■ What you have to do ■
Please report how many lines in the records below contain the word "computer", and give nothing else.

--- Provided data ---

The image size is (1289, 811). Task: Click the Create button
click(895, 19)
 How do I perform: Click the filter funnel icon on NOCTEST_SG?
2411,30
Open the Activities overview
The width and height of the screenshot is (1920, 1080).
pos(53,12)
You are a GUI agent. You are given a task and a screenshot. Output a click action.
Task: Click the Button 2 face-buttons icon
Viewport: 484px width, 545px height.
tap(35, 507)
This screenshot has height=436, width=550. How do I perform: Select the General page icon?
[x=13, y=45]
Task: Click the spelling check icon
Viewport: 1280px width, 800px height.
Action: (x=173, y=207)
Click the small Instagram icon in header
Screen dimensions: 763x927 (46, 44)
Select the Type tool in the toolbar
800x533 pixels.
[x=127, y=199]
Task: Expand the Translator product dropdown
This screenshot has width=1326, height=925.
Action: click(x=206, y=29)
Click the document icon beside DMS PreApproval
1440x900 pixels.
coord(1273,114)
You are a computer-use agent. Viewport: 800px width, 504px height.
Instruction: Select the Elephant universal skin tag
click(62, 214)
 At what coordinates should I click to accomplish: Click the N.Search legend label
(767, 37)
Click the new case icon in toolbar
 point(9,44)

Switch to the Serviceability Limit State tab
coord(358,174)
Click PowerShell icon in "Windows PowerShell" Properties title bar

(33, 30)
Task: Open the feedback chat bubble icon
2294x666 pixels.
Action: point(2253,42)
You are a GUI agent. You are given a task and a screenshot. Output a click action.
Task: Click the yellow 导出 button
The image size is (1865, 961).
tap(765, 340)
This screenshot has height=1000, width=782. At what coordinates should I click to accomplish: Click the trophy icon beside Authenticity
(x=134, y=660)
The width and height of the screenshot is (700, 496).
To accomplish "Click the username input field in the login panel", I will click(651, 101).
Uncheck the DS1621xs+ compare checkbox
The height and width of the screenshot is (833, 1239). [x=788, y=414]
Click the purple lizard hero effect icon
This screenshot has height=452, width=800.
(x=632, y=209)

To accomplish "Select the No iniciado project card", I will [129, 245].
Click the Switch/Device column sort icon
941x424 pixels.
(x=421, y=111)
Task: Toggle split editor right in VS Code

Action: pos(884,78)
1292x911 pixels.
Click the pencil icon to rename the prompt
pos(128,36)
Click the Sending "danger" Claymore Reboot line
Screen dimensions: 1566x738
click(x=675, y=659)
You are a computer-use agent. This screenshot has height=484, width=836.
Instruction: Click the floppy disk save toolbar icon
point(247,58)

---

■ Result of the exercise ■
2